▶ **INSTRUCTIONS FOR THE TASK**
The records are to be restated in their entirety, word for word.

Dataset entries
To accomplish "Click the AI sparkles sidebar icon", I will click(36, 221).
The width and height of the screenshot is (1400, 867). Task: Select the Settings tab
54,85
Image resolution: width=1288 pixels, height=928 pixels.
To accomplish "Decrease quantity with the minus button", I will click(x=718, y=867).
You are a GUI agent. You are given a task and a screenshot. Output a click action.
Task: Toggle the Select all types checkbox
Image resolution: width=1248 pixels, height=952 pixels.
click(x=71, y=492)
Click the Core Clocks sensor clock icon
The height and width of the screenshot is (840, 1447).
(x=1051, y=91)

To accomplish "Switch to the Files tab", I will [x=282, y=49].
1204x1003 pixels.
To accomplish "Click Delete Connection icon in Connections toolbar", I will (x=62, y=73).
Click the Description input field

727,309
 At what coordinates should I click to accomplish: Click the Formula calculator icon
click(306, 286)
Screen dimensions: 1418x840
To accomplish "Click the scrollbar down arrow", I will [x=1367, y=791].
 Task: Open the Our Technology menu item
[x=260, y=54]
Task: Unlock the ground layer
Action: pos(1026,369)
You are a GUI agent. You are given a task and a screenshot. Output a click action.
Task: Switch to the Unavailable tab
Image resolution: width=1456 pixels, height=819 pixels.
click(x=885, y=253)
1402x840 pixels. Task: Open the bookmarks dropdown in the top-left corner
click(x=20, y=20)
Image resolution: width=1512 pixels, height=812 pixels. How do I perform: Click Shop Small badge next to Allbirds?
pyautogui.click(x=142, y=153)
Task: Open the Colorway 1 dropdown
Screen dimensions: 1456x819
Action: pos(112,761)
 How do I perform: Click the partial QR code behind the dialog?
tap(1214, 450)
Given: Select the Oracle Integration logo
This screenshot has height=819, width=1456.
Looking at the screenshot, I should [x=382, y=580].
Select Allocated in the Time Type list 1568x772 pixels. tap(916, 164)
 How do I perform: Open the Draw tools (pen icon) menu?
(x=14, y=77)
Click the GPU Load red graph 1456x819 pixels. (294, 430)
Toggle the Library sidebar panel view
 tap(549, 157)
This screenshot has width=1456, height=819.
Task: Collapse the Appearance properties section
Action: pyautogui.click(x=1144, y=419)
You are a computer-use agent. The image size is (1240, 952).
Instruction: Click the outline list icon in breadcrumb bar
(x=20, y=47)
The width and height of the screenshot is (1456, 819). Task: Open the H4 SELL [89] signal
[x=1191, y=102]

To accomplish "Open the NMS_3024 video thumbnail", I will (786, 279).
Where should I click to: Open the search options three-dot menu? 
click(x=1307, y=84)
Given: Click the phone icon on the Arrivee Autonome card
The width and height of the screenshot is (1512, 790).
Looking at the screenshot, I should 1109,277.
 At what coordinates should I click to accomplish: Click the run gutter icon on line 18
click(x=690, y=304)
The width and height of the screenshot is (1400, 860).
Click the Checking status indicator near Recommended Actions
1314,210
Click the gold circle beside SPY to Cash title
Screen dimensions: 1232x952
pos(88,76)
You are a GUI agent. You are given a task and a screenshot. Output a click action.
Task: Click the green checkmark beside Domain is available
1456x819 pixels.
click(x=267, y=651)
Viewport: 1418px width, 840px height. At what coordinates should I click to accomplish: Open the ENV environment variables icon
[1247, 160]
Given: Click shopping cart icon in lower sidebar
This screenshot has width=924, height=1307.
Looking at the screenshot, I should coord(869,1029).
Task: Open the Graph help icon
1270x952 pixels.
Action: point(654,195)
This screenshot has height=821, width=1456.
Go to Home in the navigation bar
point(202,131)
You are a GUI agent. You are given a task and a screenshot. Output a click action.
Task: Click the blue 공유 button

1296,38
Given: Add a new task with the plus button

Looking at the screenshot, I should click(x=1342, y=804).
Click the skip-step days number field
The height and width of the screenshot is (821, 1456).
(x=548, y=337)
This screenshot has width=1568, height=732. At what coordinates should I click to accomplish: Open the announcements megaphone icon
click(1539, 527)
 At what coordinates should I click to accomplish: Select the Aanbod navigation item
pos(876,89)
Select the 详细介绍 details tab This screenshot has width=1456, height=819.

▶ **COMPLETED TASK**
To accomplish "Click the AI sparkles sidebar icon", I will click(36, 221).
The width and height of the screenshot is (1400, 867). Task: Select the Settings tab
54,85
Image resolution: width=1288 pixels, height=928 pixels.
To accomplish "Decrease quantity with the minus button", I will click(x=718, y=867).
You are a GUI agent. You are given a task and a screenshot. Output a click action.
Task: Toggle the Select all types checkbox
Image resolution: width=1248 pixels, height=952 pixels.
click(x=71, y=492)
Click the Core Clocks sensor clock icon
The height and width of the screenshot is (840, 1447).
(x=1051, y=91)

To accomplish "Switch to the Files tab", I will [x=282, y=49].
1204x1003 pixels.
To accomplish "Click Delete Connection icon in Connections toolbar", I will (x=62, y=73).
Click the Description input field

727,309
 At what coordinates should I click to accomplish: Click the Formula calculator icon
click(306, 286)
Screen dimensions: 1418x840
To accomplish "Click the scrollbar down arrow", I will [x=1367, y=791].
 Task: Open the Our Technology menu item
[x=260, y=54]
Task: Unlock the ground layer
Action: pos(1026,369)
You are a GUI agent. You are given a task and a screenshot. Output a click action.
Task: Switch to the Unavailable tab
Image resolution: width=1456 pixels, height=819 pixels.
click(x=885, y=253)
1402x840 pixels. Task: Open the bookmarks dropdown in the top-left corner
click(x=20, y=20)
Image resolution: width=1512 pixels, height=812 pixels. How do I perform: Click Shop Small badge next to Allbirds?
pyautogui.click(x=142, y=153)
Task: Open the Colorway 1 dropdown
Screen dimensions: 1456x819
Action: pos(112,761)
 How do I perform: Click the partial QR code behind the dialog?
tap(1214, 450)
Given: Select the Oracle Integration logo
This screenshot has height=819, width=1456.
Looking at the screenshot, I should [x=382, y=580].
Select Allocated in the Time Type list 1568x772 pixels. tap(916, 164)
 How do I perform: Open the Draw tools (pen icon) menu?
(x=14, y=77)
Click the GPU Load red graph 1456x819 pixels. (294, 430)
Toggle the Library sidebar panel view
 tap(549, 157)
This screenshot has width=1456, height=819.
Task: Collapse the Appearance properties section
Action: pyautogui.click(x=1144, y=419)
You are a computer-use agent. The image size is (1240, 952).
Instruction: Click the outline list icon in breadcrumb bar
(x=20, y=47)
The width and height of the screenshot is (1456, 819). Task: Open the H4 SELL [89] signal
[x=1191, y=102]

To accomplish "Open the NMS_3024 video thumbnail", I will (786, 279).
Where should I click to: Open the search options three-dot menu? 
click(x=1307, y=84)
Given: Click the phone icon on the Arrivee Autonome card
The width and height of the screenshot is (1512, 790).
Looking at the screenshot, I should 1109,277.
 At what coordinates should I click to accomplish: Click the run gutter icon on line 18
click(x=690, y=304)
The width and height of the screenshot is (1400, 860).
Click the Checking status indicator near Recommended Actions
1314,210
Click the gold circle beside SPY to Cash title
Screen dimensions: 1232x952
pos(88,76)
You are a GUI agent. You are given a task and a screenshot. Output a click action.
Task: Click the green checkmark beside Domain is available
1456x819 pixels.
click(x=267, y=651)
Viewport: 1418px width, 840px height. At what coordinates should I click to accomplish: Open the ENV environment variables icon
[1247, 160]
Given: Click shopping cart icon in lower sidebar
This screenshot has width=924, height=1307.
Looking at the screenshot, I should coord(869,1029).
Task: Open the Graph help icon
1270x952 pixels.
Action: point(654,195)
This screenshot has height=821, width=1456.
Go to Home in the navigation bar
point(202,131)
You are a GUI agent. You are given a task and a screenshot. Output a click action.
Task: Click the blue 공유 button

1296,38
Given: Add a new task with the plus button

Looking at the screenshot, I should click(x=1342, y=804).
Click the skip-step days number field
The height and width of the screenshot is (821, 1456).
(x=548, y=337)
This screenshot has width=1568, height=732. At what coordinates should I click to accomplish: Open the announcements megaphone icon
click(1539, 527)
 At what coordinates should I click to accomplish: Select the Aanbod navigation item
pos(876,89)
Select the 详细介绍 details tab This screenshot has width=1456, height=819.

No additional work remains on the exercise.